● Written problem: Reproduce the rows below verbatim, starting at the first row and ending at the line that contains "(x=10, y=92)".
▬▬▬▬▬▬
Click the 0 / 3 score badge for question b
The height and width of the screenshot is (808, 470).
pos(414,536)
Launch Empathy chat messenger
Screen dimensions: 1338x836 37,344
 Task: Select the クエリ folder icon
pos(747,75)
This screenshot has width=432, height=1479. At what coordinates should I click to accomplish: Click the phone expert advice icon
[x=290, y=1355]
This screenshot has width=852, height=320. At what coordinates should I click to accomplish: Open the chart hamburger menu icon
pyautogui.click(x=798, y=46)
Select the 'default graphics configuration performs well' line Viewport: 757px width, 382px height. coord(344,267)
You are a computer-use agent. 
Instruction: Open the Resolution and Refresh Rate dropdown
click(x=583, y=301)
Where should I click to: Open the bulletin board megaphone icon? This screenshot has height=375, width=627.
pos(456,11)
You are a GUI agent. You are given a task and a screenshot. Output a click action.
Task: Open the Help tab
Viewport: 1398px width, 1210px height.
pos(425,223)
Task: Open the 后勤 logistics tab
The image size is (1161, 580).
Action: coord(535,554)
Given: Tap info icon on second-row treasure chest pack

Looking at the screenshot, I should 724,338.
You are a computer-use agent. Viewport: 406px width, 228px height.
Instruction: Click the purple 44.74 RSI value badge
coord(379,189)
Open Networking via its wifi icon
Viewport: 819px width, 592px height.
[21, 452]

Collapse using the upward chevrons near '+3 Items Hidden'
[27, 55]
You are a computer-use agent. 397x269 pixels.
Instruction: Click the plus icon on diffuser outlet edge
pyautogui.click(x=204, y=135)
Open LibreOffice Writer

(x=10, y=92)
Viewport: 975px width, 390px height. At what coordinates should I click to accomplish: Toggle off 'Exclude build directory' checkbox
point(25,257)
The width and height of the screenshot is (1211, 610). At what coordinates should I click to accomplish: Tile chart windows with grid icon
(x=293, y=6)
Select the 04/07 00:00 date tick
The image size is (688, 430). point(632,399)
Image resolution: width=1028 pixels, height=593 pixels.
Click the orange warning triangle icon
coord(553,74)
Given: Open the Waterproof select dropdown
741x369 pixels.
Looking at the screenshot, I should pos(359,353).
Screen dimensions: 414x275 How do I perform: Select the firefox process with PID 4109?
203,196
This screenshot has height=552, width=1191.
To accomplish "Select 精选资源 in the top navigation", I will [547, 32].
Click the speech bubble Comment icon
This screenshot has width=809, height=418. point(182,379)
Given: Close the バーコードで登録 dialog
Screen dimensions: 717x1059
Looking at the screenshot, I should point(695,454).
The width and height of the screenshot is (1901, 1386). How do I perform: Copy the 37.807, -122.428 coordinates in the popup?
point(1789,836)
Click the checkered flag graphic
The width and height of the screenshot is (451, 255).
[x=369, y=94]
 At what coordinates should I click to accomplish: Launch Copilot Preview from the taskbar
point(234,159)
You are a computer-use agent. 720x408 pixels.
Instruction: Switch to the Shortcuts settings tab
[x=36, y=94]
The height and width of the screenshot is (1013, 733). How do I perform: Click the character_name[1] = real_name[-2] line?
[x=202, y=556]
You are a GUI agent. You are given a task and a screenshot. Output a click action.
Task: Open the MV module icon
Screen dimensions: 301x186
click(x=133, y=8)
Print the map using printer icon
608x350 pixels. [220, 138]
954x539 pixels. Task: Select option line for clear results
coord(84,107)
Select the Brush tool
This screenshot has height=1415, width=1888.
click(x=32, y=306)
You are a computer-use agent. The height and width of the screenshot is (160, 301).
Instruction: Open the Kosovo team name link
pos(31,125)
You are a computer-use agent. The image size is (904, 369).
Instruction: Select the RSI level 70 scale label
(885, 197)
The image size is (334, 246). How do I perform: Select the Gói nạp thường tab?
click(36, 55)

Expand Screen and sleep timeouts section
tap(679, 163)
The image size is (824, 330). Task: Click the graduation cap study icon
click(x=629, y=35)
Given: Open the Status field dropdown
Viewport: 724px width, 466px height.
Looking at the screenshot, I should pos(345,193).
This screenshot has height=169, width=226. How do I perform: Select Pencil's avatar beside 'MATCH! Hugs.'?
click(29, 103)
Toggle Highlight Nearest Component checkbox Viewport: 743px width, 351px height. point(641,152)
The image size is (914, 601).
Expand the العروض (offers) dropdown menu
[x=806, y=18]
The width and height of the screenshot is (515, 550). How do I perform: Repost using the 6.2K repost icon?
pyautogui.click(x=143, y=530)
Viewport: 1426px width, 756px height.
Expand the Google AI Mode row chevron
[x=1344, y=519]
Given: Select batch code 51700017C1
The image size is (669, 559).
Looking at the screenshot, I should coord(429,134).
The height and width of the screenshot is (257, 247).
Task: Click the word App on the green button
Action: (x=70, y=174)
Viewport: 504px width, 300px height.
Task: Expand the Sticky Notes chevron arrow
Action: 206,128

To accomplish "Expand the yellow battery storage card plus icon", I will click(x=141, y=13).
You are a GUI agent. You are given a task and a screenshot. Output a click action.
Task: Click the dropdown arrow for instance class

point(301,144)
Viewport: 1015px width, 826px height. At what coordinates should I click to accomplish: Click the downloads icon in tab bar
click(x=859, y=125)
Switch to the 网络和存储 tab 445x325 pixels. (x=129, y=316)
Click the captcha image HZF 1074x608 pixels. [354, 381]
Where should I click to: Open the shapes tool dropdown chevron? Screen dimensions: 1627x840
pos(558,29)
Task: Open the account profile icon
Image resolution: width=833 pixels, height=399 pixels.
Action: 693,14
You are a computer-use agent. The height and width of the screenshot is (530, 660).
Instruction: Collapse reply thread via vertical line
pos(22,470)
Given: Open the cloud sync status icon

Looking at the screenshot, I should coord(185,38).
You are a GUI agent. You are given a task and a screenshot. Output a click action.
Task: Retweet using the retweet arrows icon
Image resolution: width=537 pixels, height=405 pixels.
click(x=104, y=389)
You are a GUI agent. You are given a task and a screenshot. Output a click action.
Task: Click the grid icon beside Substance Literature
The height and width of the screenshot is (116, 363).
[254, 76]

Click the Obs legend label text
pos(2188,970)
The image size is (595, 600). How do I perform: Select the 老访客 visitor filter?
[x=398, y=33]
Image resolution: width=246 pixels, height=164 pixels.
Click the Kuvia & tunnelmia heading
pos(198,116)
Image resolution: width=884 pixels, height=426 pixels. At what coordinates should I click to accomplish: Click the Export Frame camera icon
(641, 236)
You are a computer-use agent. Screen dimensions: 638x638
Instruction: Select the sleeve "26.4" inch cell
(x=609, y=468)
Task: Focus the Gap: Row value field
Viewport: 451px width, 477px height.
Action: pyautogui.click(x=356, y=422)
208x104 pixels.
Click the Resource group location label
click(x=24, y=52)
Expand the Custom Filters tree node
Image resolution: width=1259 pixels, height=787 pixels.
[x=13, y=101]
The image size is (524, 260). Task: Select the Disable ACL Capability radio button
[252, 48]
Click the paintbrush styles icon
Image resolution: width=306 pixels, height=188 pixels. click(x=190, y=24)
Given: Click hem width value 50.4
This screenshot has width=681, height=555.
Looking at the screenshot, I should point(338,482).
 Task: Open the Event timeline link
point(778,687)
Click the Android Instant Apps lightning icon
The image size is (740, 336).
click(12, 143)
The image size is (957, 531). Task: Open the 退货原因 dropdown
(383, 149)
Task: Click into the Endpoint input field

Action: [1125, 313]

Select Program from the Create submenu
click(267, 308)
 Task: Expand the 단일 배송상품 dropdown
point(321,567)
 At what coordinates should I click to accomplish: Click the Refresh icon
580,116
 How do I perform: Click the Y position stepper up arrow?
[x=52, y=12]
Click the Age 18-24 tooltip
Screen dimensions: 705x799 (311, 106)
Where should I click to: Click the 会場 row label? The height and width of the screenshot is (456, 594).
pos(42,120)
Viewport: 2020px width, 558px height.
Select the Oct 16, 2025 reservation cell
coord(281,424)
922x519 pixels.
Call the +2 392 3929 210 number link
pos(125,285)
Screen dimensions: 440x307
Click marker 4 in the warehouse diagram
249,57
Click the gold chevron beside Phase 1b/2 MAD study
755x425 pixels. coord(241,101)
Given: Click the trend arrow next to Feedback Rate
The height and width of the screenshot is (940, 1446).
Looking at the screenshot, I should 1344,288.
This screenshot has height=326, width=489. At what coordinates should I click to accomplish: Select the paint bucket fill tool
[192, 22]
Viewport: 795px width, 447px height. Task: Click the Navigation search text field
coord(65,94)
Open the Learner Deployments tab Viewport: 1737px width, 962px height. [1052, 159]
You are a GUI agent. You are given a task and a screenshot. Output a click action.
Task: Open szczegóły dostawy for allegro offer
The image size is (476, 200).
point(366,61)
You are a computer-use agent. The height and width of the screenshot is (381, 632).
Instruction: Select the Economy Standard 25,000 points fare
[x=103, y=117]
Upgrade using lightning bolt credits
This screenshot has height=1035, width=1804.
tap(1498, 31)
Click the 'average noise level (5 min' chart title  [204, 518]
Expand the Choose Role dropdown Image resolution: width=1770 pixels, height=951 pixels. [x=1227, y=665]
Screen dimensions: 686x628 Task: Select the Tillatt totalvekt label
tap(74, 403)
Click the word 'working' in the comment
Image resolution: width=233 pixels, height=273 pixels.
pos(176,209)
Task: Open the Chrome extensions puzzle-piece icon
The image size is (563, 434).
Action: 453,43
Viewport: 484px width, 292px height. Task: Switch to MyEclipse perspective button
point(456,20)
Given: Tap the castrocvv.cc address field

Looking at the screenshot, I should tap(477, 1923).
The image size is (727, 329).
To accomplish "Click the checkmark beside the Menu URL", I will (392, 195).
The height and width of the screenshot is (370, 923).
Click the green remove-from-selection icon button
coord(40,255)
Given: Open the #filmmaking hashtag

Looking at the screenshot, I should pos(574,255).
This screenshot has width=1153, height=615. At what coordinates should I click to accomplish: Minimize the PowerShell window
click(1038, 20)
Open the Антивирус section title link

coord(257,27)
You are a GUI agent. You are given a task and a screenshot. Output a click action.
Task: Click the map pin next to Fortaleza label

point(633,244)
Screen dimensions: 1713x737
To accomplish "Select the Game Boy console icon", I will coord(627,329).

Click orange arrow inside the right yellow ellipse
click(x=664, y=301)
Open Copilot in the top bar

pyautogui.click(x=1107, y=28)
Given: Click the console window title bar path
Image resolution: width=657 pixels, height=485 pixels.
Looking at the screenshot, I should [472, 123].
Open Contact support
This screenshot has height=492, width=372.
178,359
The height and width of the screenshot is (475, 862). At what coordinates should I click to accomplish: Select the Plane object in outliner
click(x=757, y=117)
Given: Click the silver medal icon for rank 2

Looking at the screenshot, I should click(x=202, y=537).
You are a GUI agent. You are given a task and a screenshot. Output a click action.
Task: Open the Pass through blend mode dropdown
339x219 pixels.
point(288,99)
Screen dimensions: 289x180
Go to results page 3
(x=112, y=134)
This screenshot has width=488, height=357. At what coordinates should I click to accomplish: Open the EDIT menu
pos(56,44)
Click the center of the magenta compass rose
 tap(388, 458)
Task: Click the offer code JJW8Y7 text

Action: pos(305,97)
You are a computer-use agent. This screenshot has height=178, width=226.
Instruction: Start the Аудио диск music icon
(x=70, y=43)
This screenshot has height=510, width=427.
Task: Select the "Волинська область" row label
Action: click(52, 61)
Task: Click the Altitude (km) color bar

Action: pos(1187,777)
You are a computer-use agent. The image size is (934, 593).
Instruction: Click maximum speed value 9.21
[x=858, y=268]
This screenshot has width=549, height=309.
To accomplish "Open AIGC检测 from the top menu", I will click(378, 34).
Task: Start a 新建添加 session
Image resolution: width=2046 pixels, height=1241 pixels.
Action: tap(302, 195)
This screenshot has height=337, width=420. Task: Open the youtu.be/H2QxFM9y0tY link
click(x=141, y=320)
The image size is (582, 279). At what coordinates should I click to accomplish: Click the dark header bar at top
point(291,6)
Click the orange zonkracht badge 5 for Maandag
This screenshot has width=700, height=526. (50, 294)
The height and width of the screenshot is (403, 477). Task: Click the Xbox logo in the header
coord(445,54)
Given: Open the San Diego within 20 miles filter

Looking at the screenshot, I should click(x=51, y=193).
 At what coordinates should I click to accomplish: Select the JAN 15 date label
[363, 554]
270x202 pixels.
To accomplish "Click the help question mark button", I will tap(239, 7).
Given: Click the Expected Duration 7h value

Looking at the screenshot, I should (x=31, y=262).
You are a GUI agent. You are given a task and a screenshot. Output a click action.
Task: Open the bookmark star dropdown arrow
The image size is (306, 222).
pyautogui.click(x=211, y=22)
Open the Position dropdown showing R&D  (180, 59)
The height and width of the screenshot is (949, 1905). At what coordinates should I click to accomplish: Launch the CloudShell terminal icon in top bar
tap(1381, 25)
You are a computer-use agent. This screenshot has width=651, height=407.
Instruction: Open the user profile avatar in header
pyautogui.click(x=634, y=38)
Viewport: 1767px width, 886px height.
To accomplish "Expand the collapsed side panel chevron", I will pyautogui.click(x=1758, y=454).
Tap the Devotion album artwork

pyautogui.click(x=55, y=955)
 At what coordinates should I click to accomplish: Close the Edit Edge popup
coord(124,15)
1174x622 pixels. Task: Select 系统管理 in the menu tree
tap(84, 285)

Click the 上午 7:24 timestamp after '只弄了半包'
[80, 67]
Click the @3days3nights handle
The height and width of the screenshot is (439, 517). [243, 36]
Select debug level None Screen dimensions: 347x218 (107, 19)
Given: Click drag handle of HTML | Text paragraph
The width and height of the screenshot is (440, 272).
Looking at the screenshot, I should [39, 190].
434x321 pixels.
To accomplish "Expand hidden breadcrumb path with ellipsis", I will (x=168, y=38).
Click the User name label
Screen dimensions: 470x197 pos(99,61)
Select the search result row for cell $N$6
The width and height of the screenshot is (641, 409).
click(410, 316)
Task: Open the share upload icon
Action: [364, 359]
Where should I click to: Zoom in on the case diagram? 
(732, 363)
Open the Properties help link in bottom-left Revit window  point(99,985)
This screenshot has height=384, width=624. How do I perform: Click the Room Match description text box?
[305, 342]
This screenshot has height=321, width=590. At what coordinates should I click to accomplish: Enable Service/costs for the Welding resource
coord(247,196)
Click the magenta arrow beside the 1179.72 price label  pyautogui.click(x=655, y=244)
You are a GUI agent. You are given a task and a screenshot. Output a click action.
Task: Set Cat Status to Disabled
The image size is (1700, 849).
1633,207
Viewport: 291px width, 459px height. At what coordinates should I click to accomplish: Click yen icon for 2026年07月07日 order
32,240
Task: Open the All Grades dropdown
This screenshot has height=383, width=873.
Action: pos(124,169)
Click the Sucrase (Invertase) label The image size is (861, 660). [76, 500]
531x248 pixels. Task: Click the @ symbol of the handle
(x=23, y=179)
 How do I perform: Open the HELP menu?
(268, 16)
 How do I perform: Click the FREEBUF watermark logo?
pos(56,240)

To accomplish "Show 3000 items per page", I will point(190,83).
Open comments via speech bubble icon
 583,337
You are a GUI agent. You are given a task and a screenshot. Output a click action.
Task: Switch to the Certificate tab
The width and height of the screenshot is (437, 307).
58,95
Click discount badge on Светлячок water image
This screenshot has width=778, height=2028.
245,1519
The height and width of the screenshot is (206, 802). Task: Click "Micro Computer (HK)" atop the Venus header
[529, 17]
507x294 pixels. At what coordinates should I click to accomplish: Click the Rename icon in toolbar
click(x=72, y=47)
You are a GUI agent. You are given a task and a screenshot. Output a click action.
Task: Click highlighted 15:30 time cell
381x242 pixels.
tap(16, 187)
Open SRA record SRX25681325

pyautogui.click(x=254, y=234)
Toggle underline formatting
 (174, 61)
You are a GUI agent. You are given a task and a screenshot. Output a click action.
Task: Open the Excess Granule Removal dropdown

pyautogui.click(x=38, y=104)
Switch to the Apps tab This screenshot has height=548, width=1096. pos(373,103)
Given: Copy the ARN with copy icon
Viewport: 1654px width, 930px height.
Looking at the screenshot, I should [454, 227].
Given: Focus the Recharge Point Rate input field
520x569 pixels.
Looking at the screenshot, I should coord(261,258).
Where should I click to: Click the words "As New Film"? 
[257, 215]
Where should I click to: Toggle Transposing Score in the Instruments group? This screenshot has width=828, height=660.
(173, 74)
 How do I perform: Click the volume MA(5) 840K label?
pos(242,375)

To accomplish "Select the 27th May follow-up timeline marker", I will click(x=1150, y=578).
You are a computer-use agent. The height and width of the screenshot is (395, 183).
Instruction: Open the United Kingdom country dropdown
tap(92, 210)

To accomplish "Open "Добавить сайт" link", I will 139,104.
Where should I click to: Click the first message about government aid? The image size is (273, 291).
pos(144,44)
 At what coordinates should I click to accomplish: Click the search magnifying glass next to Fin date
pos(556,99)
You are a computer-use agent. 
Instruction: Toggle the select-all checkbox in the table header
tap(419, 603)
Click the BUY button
▬▬▬▬▬▬
● Solution below:
Click the 0 / 3 score badge for question b
The height and width of the screenshot is (808, 470).
pos(414,536)
Launch Empathy chat messenger
Screen dimensions: 1338x836 37,344
 Task: Select the クエリ folder icon
pos(747,75)
This screenshot has width=432, height=1479. At what coordinates should I click to accomplish: Click the phone expert advice icon
[x=290, y=1355]
This screenshot has width=852, height=320. At what coordinates should I click to accomplish: Open the chart hamburger menu icon
pyautogui.click(x=798, y=46)
Select the 'default graphics configuration performs well' line Viewport: 757px width, 382px height. coord(344,267)
You are a computer-use agent. 
Instruction: Open the Resolution and Refresh Rate dropdown
click(x=583, y=301)
Where should I click to: Open the bulletin board megaphone icon? This screenshot has height=375, width=627.
pos(456,11)
You are a GUI agent. You are given a task and a screenshot. Output a click action.
Task: Open the Help tab
Viewport: 1398px width, 1210px height.
pos(425,223)
Task: Open the 后勤 logistics tab
The image size is (1161, 580).
Action: coord(535,554)
Given: Tap info icon on second-row treasure chest pack

Looking at the screenshot, I should 724,338.
You are a computer-use agent. Viewport: 406px width, 228px height.
Instruction: Click the purple 44.74 RSI value badge
coord(379,189)
Open Networking via its wifi icon
Viewport: 819px width, 592px height.
[21, 452]

Collapse using the upward chevrons near '+3 Items Hidden'
[27, 55]
You are a computer-use agent. 397x269 pixels.
Instruction: Click the plus icon on diffuser outlet edge
pyautogui.click(x=204, y=135)
Open LibreOffice Writer

(x=10, y=92)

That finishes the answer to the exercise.